## Set problem
Reproduce the listing below word for word, keeping every line in the same order.
────────────────────
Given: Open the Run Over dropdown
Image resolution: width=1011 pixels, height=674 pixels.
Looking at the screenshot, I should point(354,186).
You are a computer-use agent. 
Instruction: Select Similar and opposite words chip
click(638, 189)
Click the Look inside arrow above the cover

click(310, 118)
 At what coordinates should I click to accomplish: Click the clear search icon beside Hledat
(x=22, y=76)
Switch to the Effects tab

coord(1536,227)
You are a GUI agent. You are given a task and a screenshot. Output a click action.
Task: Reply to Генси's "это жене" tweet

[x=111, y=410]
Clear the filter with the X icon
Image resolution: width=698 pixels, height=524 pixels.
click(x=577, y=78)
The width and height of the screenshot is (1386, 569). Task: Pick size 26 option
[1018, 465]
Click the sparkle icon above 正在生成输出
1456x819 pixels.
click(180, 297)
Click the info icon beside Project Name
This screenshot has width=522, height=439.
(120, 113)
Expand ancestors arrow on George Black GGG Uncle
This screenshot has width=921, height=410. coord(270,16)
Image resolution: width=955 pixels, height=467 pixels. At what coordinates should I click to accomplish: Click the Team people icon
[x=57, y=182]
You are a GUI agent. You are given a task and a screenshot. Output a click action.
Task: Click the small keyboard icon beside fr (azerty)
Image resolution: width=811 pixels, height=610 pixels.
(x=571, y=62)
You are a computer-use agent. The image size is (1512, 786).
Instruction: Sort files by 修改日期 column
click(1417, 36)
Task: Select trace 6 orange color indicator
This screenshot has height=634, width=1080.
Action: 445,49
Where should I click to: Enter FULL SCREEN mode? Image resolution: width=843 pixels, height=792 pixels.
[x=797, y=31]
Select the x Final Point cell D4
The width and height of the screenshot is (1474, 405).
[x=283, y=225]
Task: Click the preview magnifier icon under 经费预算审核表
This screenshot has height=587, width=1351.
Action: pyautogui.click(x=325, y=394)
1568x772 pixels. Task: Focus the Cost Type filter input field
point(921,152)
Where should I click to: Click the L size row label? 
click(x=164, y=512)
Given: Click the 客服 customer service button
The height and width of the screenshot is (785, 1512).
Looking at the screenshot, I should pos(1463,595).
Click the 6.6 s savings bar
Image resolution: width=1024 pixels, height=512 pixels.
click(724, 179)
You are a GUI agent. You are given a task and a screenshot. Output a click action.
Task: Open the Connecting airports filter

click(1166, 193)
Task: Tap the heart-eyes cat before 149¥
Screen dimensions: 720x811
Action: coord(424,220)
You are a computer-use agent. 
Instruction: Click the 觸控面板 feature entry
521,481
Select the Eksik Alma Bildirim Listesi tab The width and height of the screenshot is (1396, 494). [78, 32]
────────────────────
## Reply
Given: Open the Run Over dropdown
Image resolution: width=1011 pixels, height=674 pixels.
Looking at the screenshot, I should point(354,186).
You are a computer-use agent. 
Instruction: Select Similar and opposite words chip
click(638, 189)
Click the Look inside arrow above the cover

click(310, 118)
 At what coordinates should I click to accomplish: Click the clear search icon beside Hledat
(x=22, y=76)
Switch to the Effects tab

coord(1536,227)
You are a GUI agent. You are given a task and a screenshot. Output a click action.
Task: Reply to Генси's "это жене" tweet

[x=111, y=410]
Clear the filter with the X icon
Image resolution: width=698 pixels, height=524 pixels.
click(x=577, y=78)
The width and height of the screenshot is (1386, 569). Task: Pick size 26 option
[1018, 465]
Click the sparkle icon above 正在生成输出
1456x819 pixels.
click(180, 297)
Click the info icon beside Project Name
This screenshot has width=522, height=439.
(120, 113)
Expand ancestors arrow on George Black GGG Uncle
This screenshot has width=921, height=410. coord(270,16)
Image resolution: width=955 pixels, height=467 pixels. At what coordinates should I click to accomplish: Click the Team people icon
[x=57, y=182]
You are a GUI agent. You are given a task and a screenshot. Output a click action.
Task: Click the small keyboard icon beside fr (azerty)
Image resolution: width=811 pixels, height=610 pixels.
(x=571, y=62)
You are a computer-use agent. The image size is (1512, 786).
Instruction: Sort files by 修改日期 column
click(1417, 36)
Task: Select trace 6 orange color indicator
This screenshot has height=634, width=1080.
Action: 445,49
Where should I click to: Enter FULL SCREEN mode? Image resolution: width=843 pixels, height=792 pixels.
[x=797, y=31]
Select the x Final Point cell D4
The width and height of the screenshot is (1474, 405).
[x=283, y=225]
Task: Click the preview magnifier icon under 经费预算审核表
This screenshot has height=587, width=1351.
Action: pyautogui.click(x=325, y=394)
1568x772 pixels. Task: Focus the Cost Type filter input field
point(921,152)
Where should I click to: Click the L size row label? 
click(x=164, y=512)
Given: Click the 客服 customer service button
The height and width of the screenshot is (785, 1512).
Looking at the screenshot, I should pos(1463,595).
Click the 6.6 s savings bar
Image resolution: width=1024 pixels, height=512 pixels.
click(724, 179)
You are a GUI agent. You are given a task and a screenshot. Output a click action.
Task: Open the Connecting airports filter

click(1166, 193)
Task: Tap the heart-eyes cat before 149¥
Screen dimensions: 720x811
Action: coord(424,220)
You are a computer-use agent. 
Instruction: Click the 觸控面板 feature entry
521,481
Select the Eksik Alma Bildirim Listesi tab The width and height of the screenshot is (1396, 494). [78, 32]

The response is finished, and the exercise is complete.